# DATA TO EXAMINE

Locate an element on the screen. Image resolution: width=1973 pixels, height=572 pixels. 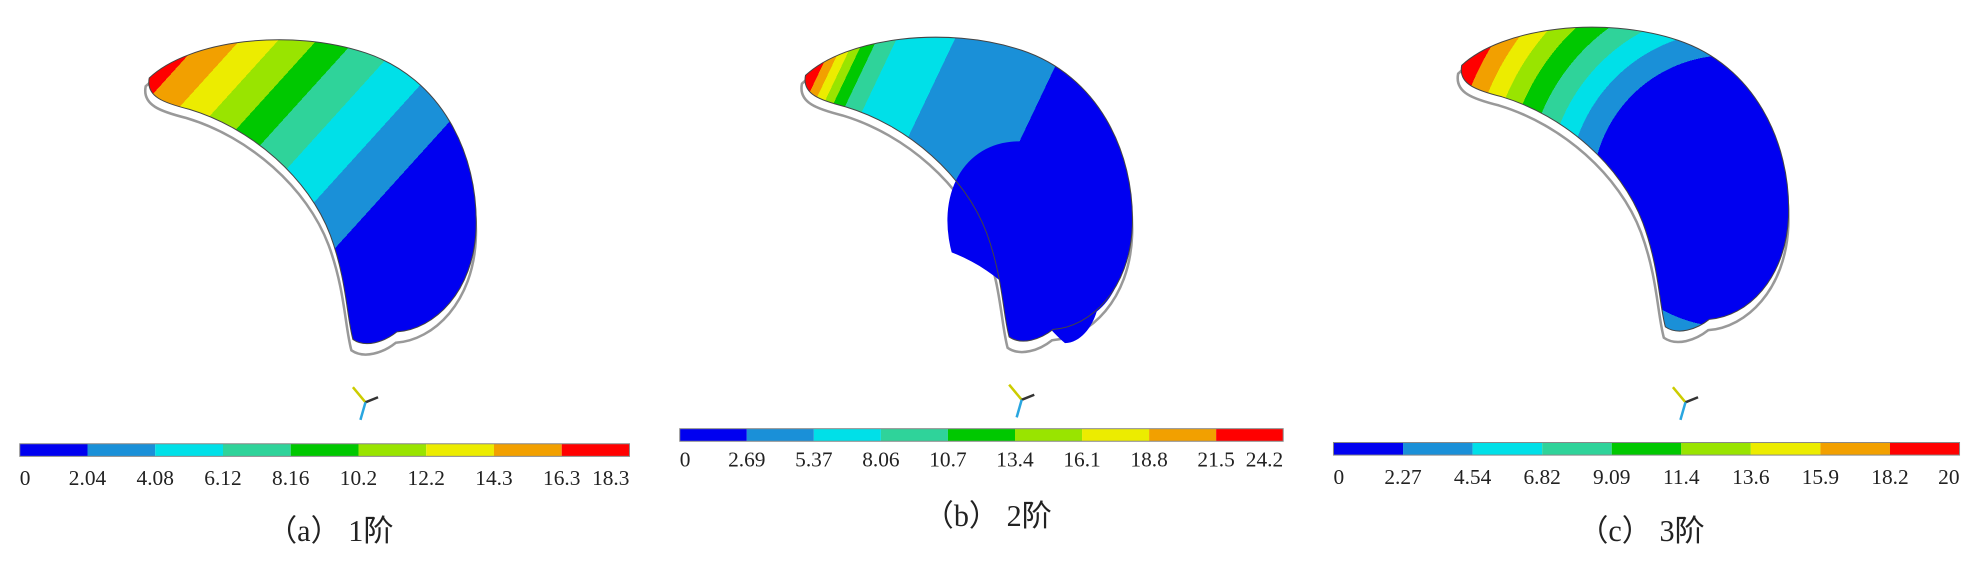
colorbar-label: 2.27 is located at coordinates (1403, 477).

--

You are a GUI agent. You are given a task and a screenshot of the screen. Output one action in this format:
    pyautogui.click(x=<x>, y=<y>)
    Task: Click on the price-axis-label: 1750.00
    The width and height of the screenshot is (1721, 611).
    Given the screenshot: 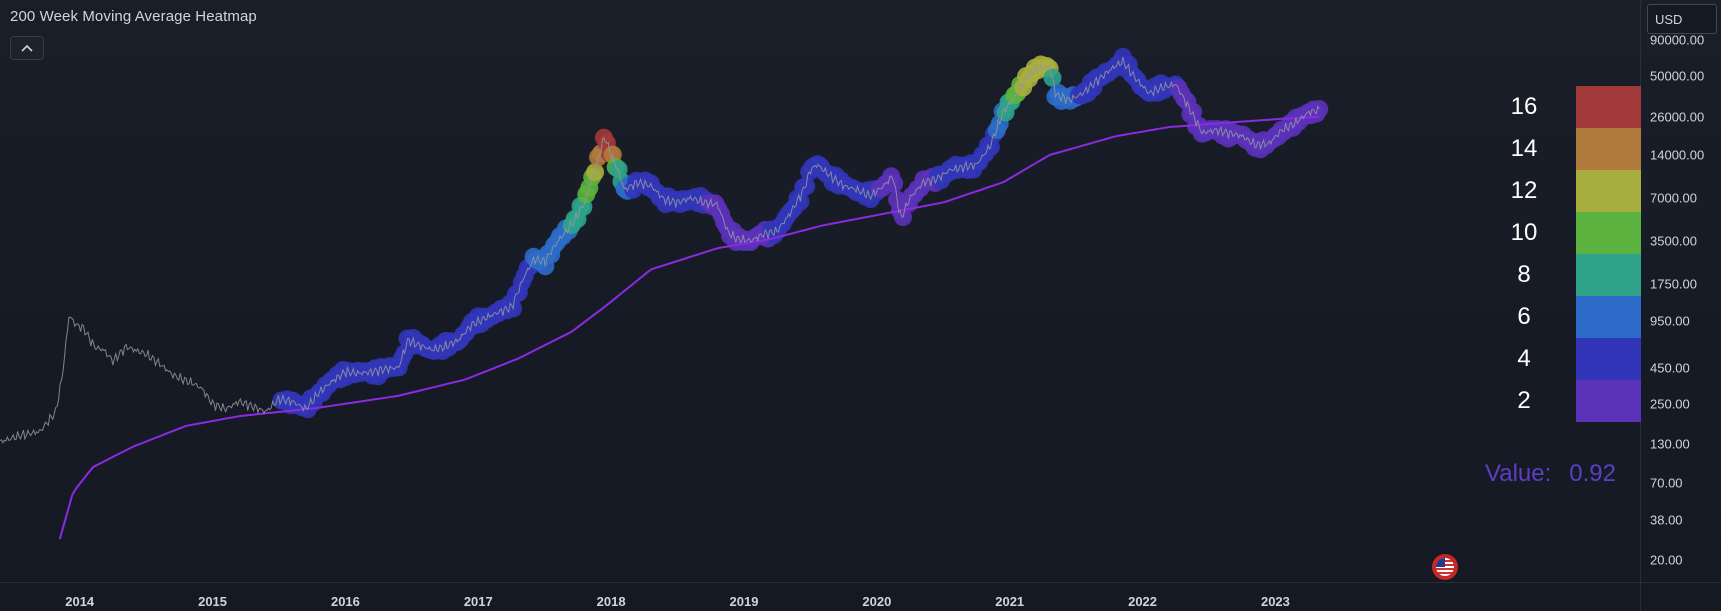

* * *

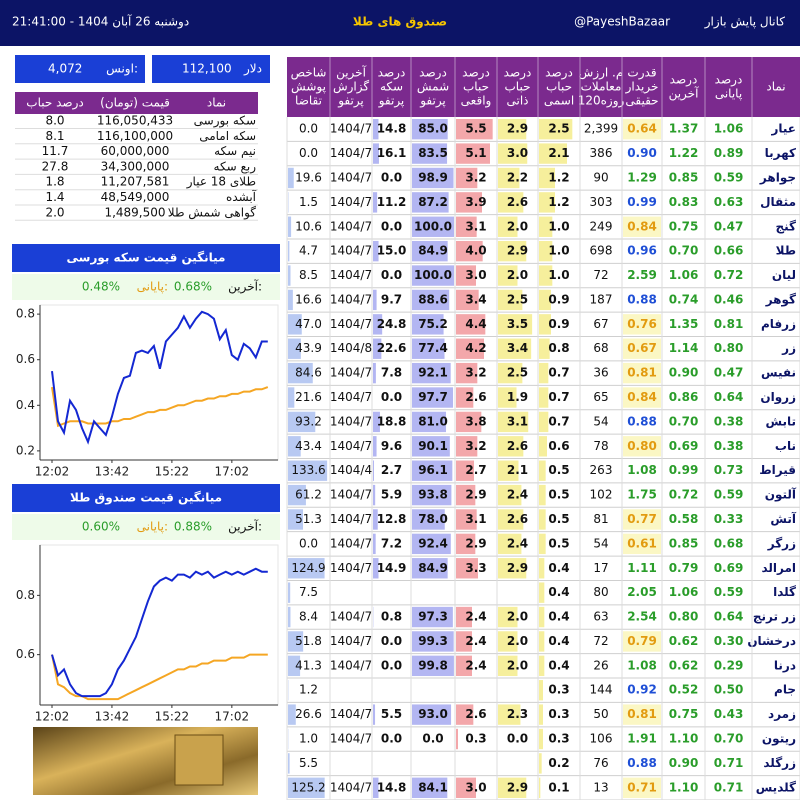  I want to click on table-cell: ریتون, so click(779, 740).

# WORK REQUIRED
Please pick out every line of the data above that contains the string "label".

# OUTPUT OF THE EXERCISE
colorbar-label: 2.27 is located at coordinates (1403, 477).
    Task: Click on the price-axis-label: 1750.00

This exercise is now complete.